Extract-QD Framework: A Generic Approach for Quality-Diversity in Noisy, Stochastic or Uncertain Domains
Manon Flageat, Johann Huber, François Helenon, Stephane Doncieux, Antoine Cully
TL;DR
The paper addresses the challenge of applying Quality-Diversity in uncertain domains by introducing the Extract-QD Framework (EQD), a modular toolbox that unifies existing Uncertain-QD (UQD) approaches, and Extract-ME (EME), a robust first-guess method for such tasks. EME employs adaptive-sampling through an extraction mechanism, performance estimation buffers, and an archive depth to re-evaluate elites within a fixed evaluation budget, achieving strong performance across standard UQD benchmarks.

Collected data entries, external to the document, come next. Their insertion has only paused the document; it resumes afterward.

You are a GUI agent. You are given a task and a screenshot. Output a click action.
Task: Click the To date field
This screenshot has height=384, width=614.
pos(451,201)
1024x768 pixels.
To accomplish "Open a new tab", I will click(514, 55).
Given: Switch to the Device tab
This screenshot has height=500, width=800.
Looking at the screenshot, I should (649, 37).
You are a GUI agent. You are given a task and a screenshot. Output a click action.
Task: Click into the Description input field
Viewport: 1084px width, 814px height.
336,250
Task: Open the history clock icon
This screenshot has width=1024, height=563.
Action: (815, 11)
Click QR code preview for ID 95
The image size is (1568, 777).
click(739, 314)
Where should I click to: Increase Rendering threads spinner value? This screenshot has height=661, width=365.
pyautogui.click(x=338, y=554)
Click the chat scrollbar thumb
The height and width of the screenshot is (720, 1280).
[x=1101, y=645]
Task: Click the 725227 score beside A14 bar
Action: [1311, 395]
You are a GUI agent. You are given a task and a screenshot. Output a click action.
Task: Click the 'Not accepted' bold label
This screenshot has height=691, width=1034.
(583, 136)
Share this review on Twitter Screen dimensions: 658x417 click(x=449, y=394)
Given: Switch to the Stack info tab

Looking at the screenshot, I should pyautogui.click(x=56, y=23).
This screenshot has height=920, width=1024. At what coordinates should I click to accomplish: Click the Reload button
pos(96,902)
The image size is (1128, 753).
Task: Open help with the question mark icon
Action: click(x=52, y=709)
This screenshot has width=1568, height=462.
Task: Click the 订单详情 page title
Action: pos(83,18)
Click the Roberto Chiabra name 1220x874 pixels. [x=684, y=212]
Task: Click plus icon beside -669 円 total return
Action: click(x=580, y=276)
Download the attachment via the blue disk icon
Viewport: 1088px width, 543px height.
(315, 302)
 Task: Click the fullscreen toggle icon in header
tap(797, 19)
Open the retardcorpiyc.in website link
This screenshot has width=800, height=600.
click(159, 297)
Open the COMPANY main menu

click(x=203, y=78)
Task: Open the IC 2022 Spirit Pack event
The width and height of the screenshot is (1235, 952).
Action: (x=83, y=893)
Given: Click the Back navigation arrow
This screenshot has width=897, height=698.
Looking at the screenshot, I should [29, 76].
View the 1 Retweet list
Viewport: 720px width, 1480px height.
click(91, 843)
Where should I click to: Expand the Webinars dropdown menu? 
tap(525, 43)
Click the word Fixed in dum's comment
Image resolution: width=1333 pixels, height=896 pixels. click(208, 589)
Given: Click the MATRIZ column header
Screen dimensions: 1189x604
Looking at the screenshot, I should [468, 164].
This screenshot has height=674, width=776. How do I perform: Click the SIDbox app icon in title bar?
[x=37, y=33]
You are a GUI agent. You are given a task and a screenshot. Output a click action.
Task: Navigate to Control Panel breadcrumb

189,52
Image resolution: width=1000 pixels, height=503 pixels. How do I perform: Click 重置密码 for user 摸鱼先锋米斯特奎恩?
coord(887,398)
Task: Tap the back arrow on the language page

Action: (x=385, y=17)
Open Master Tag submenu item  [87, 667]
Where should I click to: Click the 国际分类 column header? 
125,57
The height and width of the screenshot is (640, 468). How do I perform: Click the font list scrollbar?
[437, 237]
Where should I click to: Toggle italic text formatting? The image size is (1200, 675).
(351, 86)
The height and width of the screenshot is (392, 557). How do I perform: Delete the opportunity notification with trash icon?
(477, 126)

The EQD Framework demonstrates its utility by enabling task-specific adaptations, exemplified by Extract-PGA (EPGA), which augments PGA-ME with uncertainty handling and yields substantial gains without increasing evaluation cost. Empirical results show EME consistently matching or surpassing the best existing methods and that integrating EQD insights into PGA-ME significantly enhances performance, jointly lowering the barrier to deploying UQD in real-world QD applications. These contributions offer a practical pathway to harness uncertainty-aware QD in diverse domains, from robotics to content generation, with scalable, modular design.
Abstract
Quality-Diversity (QD) has demonstrated potential in discovering collections of diverse solutions to optimisation problems. Originally designed for deterministic environments, QD has been extended to noisy, stochastic, or uncertain domains through various Uncertain-QD (UQD) methods. However, the large number of UQD methods, each with unique constraints, makes selecting the most suitable one challenging. To remedy this situation, we present two contributions: first, the Extract-QD Framework (EQD Framework), and second, Extract-ME (EME), a new method derived from it. The EQD Framework unifies existing approaches within a modular view, and facilitates developing novel methods by interchanging modules. We use it to derive EME, a novel method that consistently outperforms or matches the best existing methods on standard benchmarks, while previous methods show varying performance. In a second experiment, we show how our EQD Framework can be used to augment existing QD algorithms and in particular the well-established Policy-Gradient-Assisted-MAP-Elites method, and demonstrate improved performance in uncertain domains at no additional evaluation cost. For any new uncertain task, our contributions now provide EME as a reliable "first guess" method, and the EQD Framework as a tool for developing task-specific approaches. Together, these contributions aim to lower the cost of adopting UQD insights in QD applications.